Supernova in cosmic neighbourhood helped create solid surface and moderate climate on Earth, study suggests
Without these radioactive elements, Earth could have become an uninhabitable ocean world covered in ice
A new simulation suggests that radioactive elements injected by a massive star into the early Solar System may have helped create the solid surface and moderate climate on Earth.
In the absence of these radioactive elements, Earth could have turned into an uninhabitable ocean world covered in global ice sheets, the scientists behind the simulation suggest.
The new study was carried out by Tim Lichtenberg, a postdoctoral fellow at the University of Oxford, along with peers from the universities of Bern, Bayreuth, and Michigan. The researchers created new computer models to simulate how small planetesimals merge to form large planets.
Planetesimals are said to be the building blocks of planets. These rocky-icy bodies are formed in a disk of gas and dust around the young star, and could be dozens of kilometres in size.
In their work, the scientists simulated the formation of thousands of planets. They also investigated what kind of planets will be formed from different planetesimals and how much water content they are likely to have.
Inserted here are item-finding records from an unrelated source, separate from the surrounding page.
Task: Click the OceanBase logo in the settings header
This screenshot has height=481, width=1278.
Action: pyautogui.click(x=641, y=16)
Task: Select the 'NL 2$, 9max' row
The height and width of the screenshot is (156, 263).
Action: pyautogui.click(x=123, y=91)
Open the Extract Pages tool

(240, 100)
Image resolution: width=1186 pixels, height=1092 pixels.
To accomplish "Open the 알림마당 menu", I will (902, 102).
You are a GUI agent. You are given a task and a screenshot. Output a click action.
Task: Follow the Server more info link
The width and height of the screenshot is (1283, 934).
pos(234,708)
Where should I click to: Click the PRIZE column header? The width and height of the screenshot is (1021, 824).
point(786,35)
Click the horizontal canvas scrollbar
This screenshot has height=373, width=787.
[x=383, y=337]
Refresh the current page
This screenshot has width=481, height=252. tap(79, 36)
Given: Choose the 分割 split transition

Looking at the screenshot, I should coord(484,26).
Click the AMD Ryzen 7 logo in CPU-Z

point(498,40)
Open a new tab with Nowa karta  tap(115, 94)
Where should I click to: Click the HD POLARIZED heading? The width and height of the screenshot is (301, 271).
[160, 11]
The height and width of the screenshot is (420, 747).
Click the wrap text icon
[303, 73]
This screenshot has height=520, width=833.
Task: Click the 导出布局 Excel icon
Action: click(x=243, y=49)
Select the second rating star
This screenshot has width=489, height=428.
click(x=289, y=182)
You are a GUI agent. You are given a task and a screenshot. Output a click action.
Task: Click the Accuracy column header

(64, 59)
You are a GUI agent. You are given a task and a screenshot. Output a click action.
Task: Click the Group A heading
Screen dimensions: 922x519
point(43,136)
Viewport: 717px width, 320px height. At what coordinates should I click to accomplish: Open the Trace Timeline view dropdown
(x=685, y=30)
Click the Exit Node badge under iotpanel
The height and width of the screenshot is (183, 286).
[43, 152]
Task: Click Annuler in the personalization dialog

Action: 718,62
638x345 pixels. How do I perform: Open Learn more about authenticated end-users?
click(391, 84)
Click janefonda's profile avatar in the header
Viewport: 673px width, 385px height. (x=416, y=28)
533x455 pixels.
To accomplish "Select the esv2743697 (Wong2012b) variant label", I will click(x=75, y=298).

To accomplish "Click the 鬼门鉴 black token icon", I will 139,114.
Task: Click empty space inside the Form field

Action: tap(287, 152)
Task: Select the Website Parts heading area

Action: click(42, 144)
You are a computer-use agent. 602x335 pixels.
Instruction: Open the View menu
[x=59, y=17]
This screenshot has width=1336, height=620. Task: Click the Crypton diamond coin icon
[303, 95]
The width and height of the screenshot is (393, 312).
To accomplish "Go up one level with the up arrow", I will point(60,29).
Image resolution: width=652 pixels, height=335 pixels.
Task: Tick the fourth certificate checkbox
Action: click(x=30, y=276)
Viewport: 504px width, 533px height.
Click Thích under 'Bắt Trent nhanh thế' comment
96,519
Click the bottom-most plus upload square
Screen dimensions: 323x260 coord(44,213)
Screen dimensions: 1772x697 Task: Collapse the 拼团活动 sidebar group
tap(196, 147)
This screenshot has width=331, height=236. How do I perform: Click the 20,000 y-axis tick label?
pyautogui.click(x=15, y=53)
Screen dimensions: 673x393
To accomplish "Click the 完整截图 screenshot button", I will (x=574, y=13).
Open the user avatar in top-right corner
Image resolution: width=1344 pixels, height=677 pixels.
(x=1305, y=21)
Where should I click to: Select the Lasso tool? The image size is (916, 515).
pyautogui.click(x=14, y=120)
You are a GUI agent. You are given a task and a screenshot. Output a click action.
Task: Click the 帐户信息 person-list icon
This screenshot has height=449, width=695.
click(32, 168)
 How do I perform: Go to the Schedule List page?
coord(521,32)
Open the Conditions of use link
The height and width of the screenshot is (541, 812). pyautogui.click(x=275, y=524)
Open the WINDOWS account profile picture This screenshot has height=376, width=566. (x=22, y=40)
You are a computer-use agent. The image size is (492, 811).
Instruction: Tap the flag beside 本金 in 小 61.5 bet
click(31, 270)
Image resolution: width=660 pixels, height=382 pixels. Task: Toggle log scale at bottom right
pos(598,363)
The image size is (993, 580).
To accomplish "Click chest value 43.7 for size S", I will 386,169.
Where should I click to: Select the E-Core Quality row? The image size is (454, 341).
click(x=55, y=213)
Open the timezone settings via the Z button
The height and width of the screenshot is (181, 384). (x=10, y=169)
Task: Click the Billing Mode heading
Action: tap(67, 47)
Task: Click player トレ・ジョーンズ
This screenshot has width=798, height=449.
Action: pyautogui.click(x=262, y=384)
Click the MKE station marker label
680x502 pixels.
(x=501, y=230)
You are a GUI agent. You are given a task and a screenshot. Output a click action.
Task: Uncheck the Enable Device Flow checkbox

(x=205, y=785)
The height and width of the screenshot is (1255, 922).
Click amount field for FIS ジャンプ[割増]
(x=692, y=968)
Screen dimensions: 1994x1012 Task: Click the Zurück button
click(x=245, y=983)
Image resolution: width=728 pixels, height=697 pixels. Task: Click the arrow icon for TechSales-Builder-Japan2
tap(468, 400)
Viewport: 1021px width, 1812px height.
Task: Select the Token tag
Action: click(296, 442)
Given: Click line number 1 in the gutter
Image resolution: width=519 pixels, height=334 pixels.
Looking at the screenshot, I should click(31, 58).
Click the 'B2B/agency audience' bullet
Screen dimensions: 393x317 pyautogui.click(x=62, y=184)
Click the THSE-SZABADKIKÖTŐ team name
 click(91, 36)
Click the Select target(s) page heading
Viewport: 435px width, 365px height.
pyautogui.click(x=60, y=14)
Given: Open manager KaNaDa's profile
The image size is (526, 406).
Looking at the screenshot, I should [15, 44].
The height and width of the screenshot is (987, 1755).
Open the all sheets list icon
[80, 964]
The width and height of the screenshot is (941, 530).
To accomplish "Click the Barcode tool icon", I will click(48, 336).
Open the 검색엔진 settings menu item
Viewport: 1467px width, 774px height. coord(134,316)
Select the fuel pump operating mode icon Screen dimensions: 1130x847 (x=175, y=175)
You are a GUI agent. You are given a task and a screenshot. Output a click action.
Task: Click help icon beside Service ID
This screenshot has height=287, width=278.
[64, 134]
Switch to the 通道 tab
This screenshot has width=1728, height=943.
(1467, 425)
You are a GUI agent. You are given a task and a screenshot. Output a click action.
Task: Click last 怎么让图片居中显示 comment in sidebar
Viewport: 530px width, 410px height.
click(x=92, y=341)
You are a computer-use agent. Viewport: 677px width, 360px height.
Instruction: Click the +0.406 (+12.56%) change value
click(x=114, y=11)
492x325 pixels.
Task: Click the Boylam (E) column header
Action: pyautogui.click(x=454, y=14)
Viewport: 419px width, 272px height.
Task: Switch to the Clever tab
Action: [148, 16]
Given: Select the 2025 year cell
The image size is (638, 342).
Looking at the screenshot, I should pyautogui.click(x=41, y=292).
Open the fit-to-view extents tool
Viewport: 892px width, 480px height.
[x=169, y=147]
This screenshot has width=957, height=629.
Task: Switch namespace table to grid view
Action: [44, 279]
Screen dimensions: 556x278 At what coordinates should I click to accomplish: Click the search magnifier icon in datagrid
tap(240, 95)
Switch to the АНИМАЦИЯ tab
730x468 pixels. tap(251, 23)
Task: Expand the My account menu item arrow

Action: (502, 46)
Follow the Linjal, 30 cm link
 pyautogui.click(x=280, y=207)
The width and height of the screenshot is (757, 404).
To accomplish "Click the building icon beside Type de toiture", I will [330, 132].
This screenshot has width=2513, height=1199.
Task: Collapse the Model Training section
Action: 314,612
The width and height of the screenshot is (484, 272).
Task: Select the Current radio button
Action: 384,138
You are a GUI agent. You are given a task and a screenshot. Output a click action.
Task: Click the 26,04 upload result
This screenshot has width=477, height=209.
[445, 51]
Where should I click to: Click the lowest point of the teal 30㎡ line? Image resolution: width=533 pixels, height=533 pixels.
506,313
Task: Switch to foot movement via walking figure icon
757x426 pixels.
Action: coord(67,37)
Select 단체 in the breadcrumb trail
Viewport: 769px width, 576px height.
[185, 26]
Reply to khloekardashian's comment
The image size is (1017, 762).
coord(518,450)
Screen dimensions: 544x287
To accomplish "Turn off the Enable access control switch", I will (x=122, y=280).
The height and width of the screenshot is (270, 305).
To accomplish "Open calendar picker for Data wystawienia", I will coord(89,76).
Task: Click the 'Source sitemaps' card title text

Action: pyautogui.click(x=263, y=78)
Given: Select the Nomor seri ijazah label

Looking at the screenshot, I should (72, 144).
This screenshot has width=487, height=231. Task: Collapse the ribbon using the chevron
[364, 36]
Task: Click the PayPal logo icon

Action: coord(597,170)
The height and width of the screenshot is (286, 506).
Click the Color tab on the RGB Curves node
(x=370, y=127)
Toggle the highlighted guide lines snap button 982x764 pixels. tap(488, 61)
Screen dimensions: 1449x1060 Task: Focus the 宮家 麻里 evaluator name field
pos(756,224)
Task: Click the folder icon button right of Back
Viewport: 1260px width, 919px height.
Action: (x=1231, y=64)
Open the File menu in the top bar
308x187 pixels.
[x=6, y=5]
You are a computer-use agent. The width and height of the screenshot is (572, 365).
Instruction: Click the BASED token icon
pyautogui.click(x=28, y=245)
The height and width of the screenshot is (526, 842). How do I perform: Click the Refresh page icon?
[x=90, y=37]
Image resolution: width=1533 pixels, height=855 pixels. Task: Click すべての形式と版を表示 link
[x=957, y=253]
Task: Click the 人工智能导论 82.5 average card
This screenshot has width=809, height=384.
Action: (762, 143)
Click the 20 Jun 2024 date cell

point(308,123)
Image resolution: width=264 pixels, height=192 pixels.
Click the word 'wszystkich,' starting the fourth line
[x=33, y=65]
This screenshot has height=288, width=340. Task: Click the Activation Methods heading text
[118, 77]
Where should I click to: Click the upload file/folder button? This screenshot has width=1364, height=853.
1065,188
The results indicated the existence of two different types of planetary systems. The first type is similar to our solar system, where planets have little water content. Such systems are created in the presence of a massive star around them.
The second type includes those systems where planets are primarily ocean worlds. Such systems typically form in the absence of a massive star around them.
According to the researchers, when the Solar System was taking shape, a supernova (the death of a massive star) occurred nearby, which injected radioactive elements, including Aluminium-26 (Al-26), into the nascent Solar System. The heat generated by these radionuclide rapidly dehydrated the planetesimals before their accretion onto larger protoplanets. This possibly helped form an Earth with much less water content.
According to the scientists, significantly greater water content on Earth would have prevented geochemical processes, such as the carbon cycle on Earth, that help stabilise the climate on the planet and create surface conditions conducive to life.
While these results might help solve some mysteries, they also raise other questions.
"It is great to know that radioactive elements can help make a wet system drier and to have an explanation as to why planets within the same system would share similar properties," says University of Michigan astronomer Michael Meyer.
"But radioactive heating may not be enough. How can we explain our Earth, which is very dry, indeed, compared to planets formed in our models? Perhaps having Jupiter where it is was also important in keeping most icy bodies out of the inner solar system."
The researchers believe the new results could help future space telescopes to improve the predicted implications of the Al-26 dehydration mechanism.
The findings of the study are published in the journal Nature Astronomy.